The campaign's most crucial issue: Horde or Alliance?
In the waning days of the 2012 campaign, a new attack went out. One that may echo through the ages: “She plays World of Warcraft!” This attack was launched at state senate candidate, now State Senator elect Colleen Lachowicz, who enjoyed playing the massively multiplayer online roleplaying game.
World of Warcraft, or WoW, is one of many games where players can be immersed in the digitally enhanced world of pretend. Players create their own characters (Lachowicz was an orc) and kill their way through vast worlds to fulfill varying quests. According to the Maine Republican Party, her persona in WoW represented her true feelings and disqualified her from office.
The Republican Party of Maine criticized comments where she expressed enjoyment in stabbing other characters, claiming this enjoyment proved mental instabilities that disqualified her from office. The flimsy arguments are not the point, however. The point is that this race opened the door to making internet life a cudgel in politics and beyond.
This might not seem relevant to regular life, but consider, where else but the internet is there more freedom? The chasm between real life and internet life is vast, especially for people who prevent commingling of worlds. Now there’s the potential for both worlds to become a weapon of the campaign process.
Consider sexting pictures of one’s package to women. While never a national pastime, it’s hard to imagine that Anthony Weiner, who did just that and left Congress in disgrace, didn’t drive the activity further underground. Once the media discovered he was guilty, they began vilifying him for his tweets as much as or more so than cheating on his wife. Anything that could be used against a politician would become either partisan or vilified, driving it further from the mainstream or acceptableness.
Last year, I posited a question to the Sex and Politics forum asking whether knowing that a politician was a member of Eden would lessen their opinion of said politician and ¾ said it was unchanged, with only 2% thinking less of the person.
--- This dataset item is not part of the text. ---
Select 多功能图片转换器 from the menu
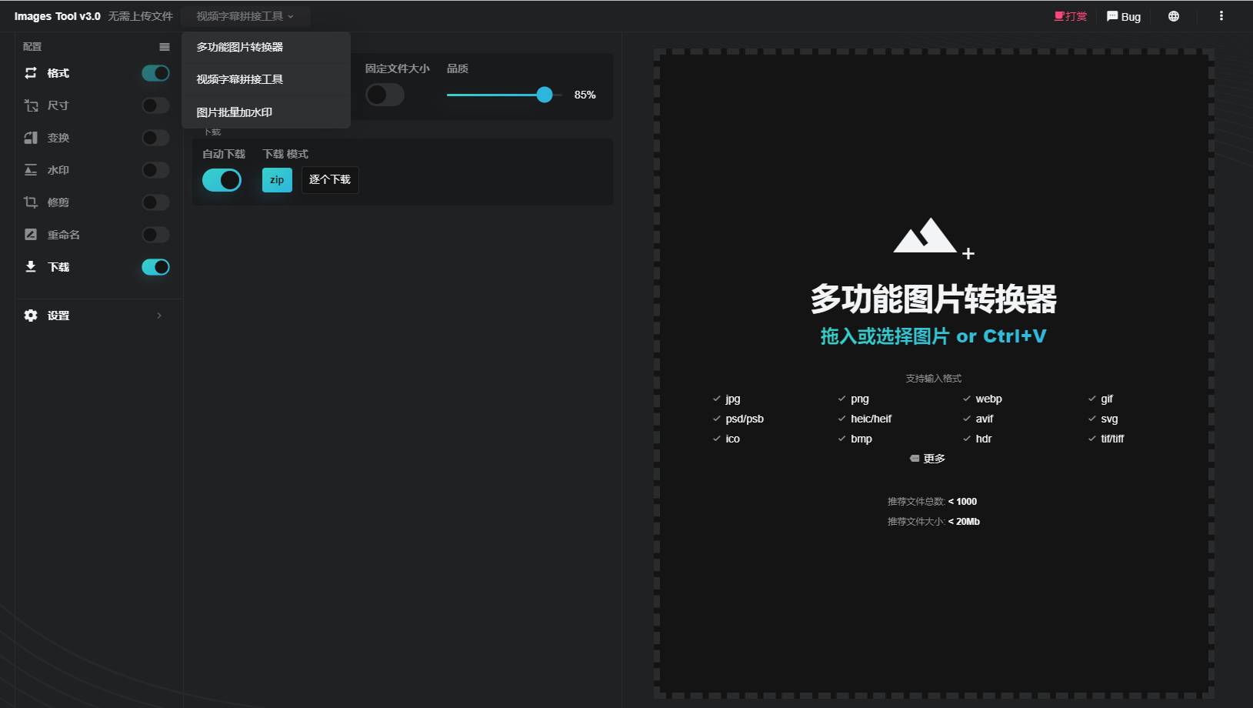 [x=240, y=47]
This wasn’t a representative sample of the population, but that’s the point. Even amongst people on a sex toy forum, it was a liability to some. Imagine what it would be like from the general population?
This would be acceptable if it was just the politician smeared, but more likely the kink would also be sullied. A weird but harmless fetish would suddenly become splashed all over the cable news channels and become welcome fodder to the late-night shows. It’s unlikely that many people felt more positively about baby/diaper fetishes after it was on CSI, whereas a sex scandal would have a wider audience and a clear villain, and fetish, to vilify.
Again, this might not seem important. How many people reading this are considering a run for office? Heck, it might be better as it provides a more accurate window into the candidate to read their blog posts, YouTube comments and rage comics, except for what the spotlight will do to the fetish enthusiasts.
With fetishes, it would be easiest if an enthusiast found someone who shared the same or a compatible fetish, especially if the fetish has a stronghold on the sex drive. Sometimes that’s not possible and an important part of a relationship is the give and take involved with accommodating a fetish to the point of mutual satisfaction. That gets more difficult if an enthusiast shares the fetish with the disgraced politician of the week.
Anyone with a fetish knows how difficult it is to reveal said fetish to their partner, especially a long term one. Rejecting the fetish could become tantamount to rejecting the relationship if the fetish is strong enough. Even if the rejection isn’t enough to end the relationship, it will always linger on both party’s minds. Both will know there’s someone else out there who could accommodate and even love the fetish, and wonder if they’re just counting down until that person is found.
Even revealing the fetish may never happen if it’s been completely denigrated. Right now while many fetishes are mocked, furries for example, few safe ones are truly reviled, so revelations are difficult but not impossible. Once the fetish has been associated with a disgraced politician unfortunately, that stigma could seal other enthusiasts in the closet.
The only solution, aside from politicians suddenly realizing that engaging in taboo activities is a bad idea for public officials, is to let internet and real life remain separate. Granted there will be instances where a person’s online life is critical to understanding them as a person, if they have online child pornography for example, but these instances are few and far between. Unless a person’s online presence reveals something fundamental about their nature, it should never be brought up in a political campaign and ignored if it is, unless we’re okay with their dirty laundry contaminating our own.
This article is epic. Being someone who has a private self, and an internet persona... I agree completely. I would be lambasted for the things I talk about and teach on the internet, and my internet cohorts would never believe the person I am in real life.
I find the only place where the two overlap is in the bedroom and on gaming networks.